I remember the moment when I pressed send on my first marathon registration. I didn’t know it at the time, but with one, swift click, I had effectively changed the course of my life. No longer was I just casually running as part of my workout; I had committed to taking things to the next level.
So, of course, I totally freaked out.
I’d like to think this whole scenario can be applied to golf if you’re considering signing up for your first tournament. You might be thinking: I’m only a casual golfer, what business do I have signing up for a tournament? You also might be freaking out about your competition. Or maybe you’re worried about the time commitment. Well, I’m here to tell you that while all these concerns are valid and normal, they’re also keeping you exactly right where you are. Now, this is a fine place to be, but consider that trying something new could take your game (and your life) to a whole new level.
With that being said, here are the top concerns you might have before taking your game to the next level, and why they aren’t as big of an obstacle as you might think:
Concern #1: I’m only a casual golfer, what business do I have signing up?
Well, even though you call yourself a casual golfer, the fact that you’re even considering a tournament shows that you’re serious about your game and about playing your best. What better way to improve than to sign up for something big and use that as fuel to truly work on your trouble spots. Plus, I’d like to suggest that since you’re entertaining the thought of a tournament, that idea is probably not going to go away until you actually do it. So why not rip that band-aid off, and get the first one out of the way? You know you want to!
When I signed up for my first marathon, I wasn’t a “real” runner. I was, you know, a “regular” runner. I ran a few times a week and did a 5k once a year—maybe! I definitely wasn’t one of those people who ran every day and did long runs on weekends. Seriously, what was I thinking?
To be honest, I’m still not sure. Not only had I signed up to run a marathon six months in advance, but I’d also agreed to raise $3,400 for the Leukemia and Lymphoma Society’s Team in Training. Can you say #crazy? I realized that while, yes, I wasn’t of marathon caliber when I signed up, it was possible to get there through focused training and dedication.
But I can tell you one thing: I’d still be “a casual runner” had I not taken that first, scary plunge.
Concern #2: I’m going to fall apart when I’m paired up with all of those “better golfers” with tons of experience.
Yeah, I thought the same thing would happen at my marathon.
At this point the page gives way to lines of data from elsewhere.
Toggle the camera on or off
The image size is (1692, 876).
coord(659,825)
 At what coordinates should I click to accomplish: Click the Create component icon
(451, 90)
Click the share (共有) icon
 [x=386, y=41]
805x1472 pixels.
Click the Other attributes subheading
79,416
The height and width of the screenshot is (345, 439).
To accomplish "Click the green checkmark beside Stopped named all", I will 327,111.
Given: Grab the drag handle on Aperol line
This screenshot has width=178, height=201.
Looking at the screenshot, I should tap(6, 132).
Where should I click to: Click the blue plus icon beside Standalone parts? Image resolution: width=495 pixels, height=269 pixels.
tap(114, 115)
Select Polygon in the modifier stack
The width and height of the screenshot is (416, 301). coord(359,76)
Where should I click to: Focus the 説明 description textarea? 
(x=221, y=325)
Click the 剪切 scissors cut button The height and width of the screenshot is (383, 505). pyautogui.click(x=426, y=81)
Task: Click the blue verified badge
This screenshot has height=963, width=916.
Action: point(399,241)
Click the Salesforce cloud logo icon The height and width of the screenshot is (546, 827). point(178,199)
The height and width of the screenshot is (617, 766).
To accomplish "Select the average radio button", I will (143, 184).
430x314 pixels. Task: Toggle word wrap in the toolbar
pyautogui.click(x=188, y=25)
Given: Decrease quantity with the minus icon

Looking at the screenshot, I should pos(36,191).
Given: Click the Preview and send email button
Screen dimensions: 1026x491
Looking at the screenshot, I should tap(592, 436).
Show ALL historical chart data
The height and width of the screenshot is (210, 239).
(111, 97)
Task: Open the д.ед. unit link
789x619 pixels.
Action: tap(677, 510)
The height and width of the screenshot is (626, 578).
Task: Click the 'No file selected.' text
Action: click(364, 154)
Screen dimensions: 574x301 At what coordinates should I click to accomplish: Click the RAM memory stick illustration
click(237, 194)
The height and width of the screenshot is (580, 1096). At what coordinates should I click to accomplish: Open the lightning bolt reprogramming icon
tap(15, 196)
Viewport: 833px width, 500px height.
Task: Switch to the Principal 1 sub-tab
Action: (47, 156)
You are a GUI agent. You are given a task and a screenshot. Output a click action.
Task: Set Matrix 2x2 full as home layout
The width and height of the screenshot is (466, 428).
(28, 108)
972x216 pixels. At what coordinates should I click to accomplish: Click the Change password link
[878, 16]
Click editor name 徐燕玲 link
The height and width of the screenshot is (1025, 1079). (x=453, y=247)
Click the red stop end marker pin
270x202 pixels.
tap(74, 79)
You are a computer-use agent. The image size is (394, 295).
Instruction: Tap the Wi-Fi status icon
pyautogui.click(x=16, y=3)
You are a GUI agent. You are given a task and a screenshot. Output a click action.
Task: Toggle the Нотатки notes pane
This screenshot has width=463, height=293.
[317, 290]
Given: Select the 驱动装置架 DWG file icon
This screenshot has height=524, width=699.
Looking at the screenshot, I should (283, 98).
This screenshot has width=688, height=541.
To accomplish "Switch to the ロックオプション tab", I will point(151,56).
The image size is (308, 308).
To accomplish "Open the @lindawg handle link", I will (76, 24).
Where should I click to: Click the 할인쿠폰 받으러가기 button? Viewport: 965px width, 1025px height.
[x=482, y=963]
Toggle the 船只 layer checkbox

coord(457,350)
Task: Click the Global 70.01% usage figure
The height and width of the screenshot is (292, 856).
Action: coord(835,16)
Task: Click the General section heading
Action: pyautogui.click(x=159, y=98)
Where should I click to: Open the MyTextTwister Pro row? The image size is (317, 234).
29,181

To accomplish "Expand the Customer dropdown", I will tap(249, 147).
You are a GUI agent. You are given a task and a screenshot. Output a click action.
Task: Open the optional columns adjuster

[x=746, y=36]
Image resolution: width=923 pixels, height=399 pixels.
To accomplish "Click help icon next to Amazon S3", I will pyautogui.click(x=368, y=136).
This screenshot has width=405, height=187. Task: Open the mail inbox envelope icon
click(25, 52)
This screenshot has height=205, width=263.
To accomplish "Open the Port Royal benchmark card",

But then I got to the expo the day before and talked with fellow newbies who made me feel I wasn’t alone. I also talked with veteran marathoners who assured me I’d make it to the finish. When you tee off at that first tournament, you’re either going to be paired with someone as new as you are (and realize you’re not the only one), or you’ll be with someone who has tournament experience. But guess what? That veteran golfer had a first time too. Bottom line, you’ll be surrounded by people who understand you’re new to the rodeo and will support you. And you never know . . . the people you meet could become new friends or business connections.
Concern #3: Prepare for a tournament? Are you kidding? I don’t have the time.
To this, allow me to share some advice my mom gave me. She told me, “Time will pass anyway, why not spend it working towards something?” This advice was taken to heart regarding my marathon, and the same goes for a tournament. Let’s face it; if you’re considering a tournament, you already spend some time on the course. Well, after you register, I bet that time will take on new meaning. You’ll feel like someone flicked a switch in your head from “casual golfer” to “I’m preparing for competition.” Be prepared to golf with a new sense of concentration. And the decision will most likely propel you to spend more time on the range or green, take lessons, or perhaps check out some online training videos. What harm is there in any of these things?
The bottom line is, you’ll never know how you could do in a tournament unless you give it a try. For me, that first marathon changed my life in many ways; it led me to my core group of people (one of them is now my husband), it improved my running, and most importantly, it taught me that I can accomplish challenging goals. I believe that mindset helped me expand my horizons and try other things I had previously feared.
So, virtual golf friends, how about a golf tournament this summer? I’m game if you are!